Greco worked in New York City before returning to her hometown to start her own company in 1989.

“I had no idea that the company would be like this,” she said.

Sheila Greco and Associates has four main branches: research, recruitment, competitive intelligence and the company’s special executive tracker.

Greco said she started researching potential employees for clients and generating databases of qualified people. The company now has seven databases.

She then got into recruiting people for her clients. From there she began to work with her clients to study their competition.

She now has her specialized SGA tracker, which is a database that tracks executives in 1,100 publicly traded companies.

Local efforts

While Greco said she doesn’t have any Capital Region clients, she is negotiating with two health care companies and is trying to work with Beech-Nut.

“We’re always making changes so we succeed,” Greco said. “We want to come out of this strong.”

This is the third recession that Sheila Greco and Associates has had to weather in its 20-year history. Greco said her motto in times like this is “under promise and over deliver.”

Greco does see a silver lining amid this recession for her industry.
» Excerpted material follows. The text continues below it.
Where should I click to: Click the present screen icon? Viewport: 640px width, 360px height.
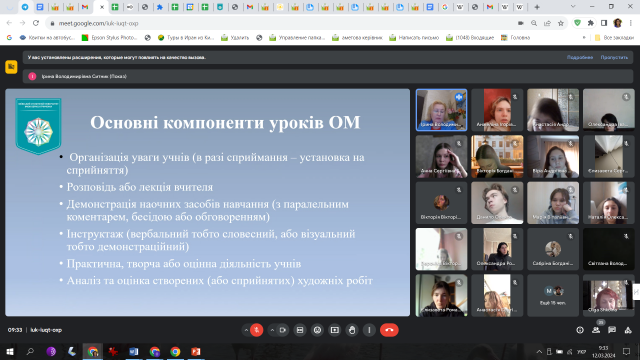335,330
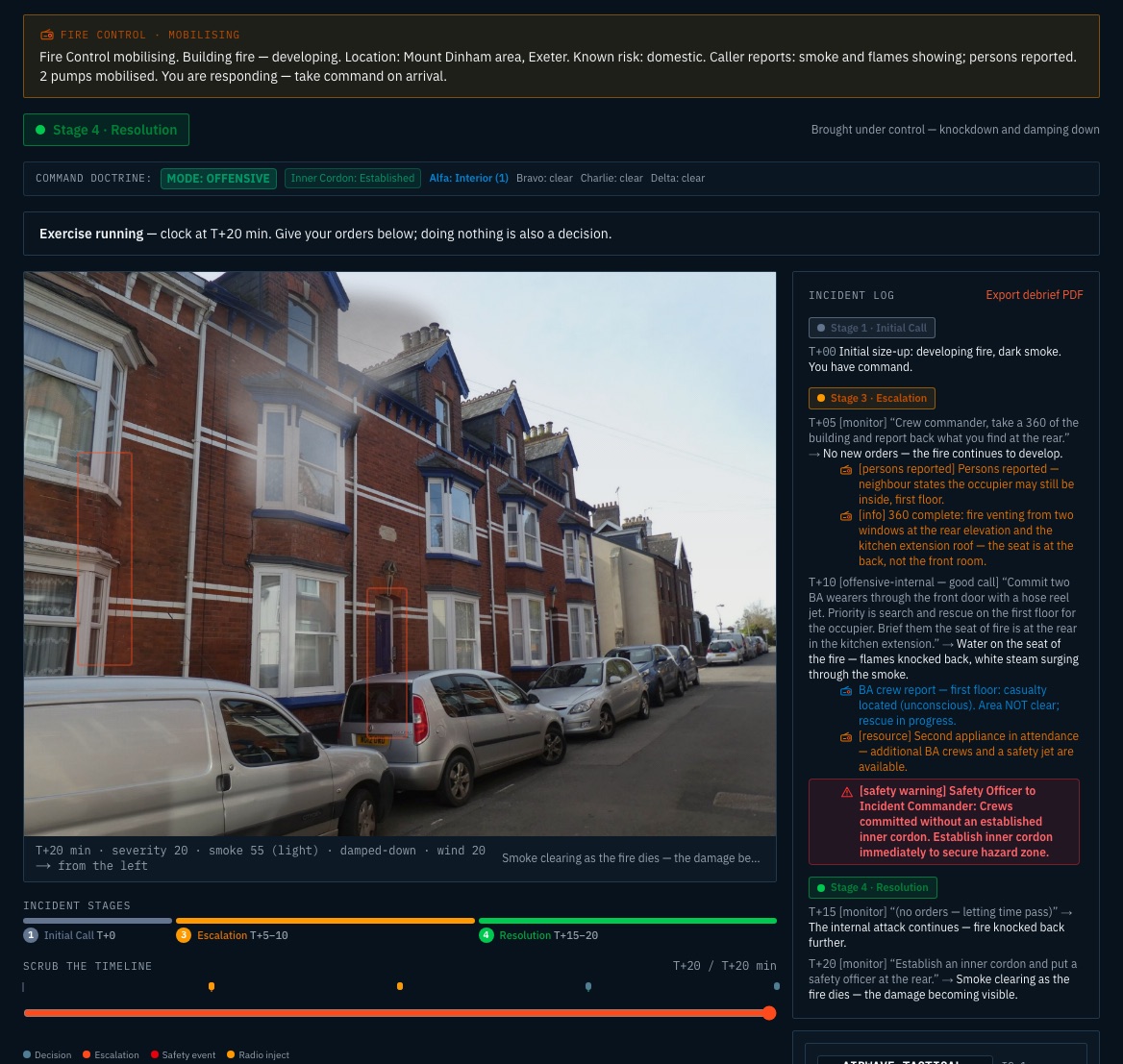
Task: Select the numbered Initial Call stage circle
Action: coord(30,935)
In hard times, Greco believes it is more important than ever for businesses to have the best possible people, and clients will turn to her to seek them out.

“There are a lot of people out on the street right now so companies are looking at the competition to pluck out their A players and get rid of their B players,” she said.
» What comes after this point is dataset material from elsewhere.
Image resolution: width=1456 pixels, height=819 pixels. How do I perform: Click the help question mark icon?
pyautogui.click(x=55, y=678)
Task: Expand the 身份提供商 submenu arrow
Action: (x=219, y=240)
In fact, the U.S. Bureau of Labor Statistics is predicting that jobs in human resources and recruitment will increase by 17 percent, faster than average, through 2016. As baby boomers retire, it is predicted that there will be an increase in demand for people to replace them, which will increase the demand for people to look for and train potential employees.
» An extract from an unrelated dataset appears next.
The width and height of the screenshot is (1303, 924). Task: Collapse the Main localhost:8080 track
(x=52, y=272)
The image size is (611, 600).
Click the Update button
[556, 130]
For now, however, Greco said her company is surviving by making practical business and personal choices.

Cautious approach

In running her business, Greco tries to work like Jack Welch, the former CEO of General Electric, who cut the bottom 10 to 20 percent of his work force at the end of the year.

“At times like this you really need utility players. You cannot have people that can do only one thing,” she said.

She said she’s not sugarcoating the situation for her employees, either.

“Small companies are like a family, as most companies are, and they have to believe in you and trust in you,” she said.

Greco is also reducing her fixed costs including renegotiating contracts — especially those for health insurance. She is in what she called “hunker down mode” and thinking cautiously about every decision she makes.

“I always pretend I’m poor, I always work like I’m just starting out and I always give it 110 percent,” Greco said.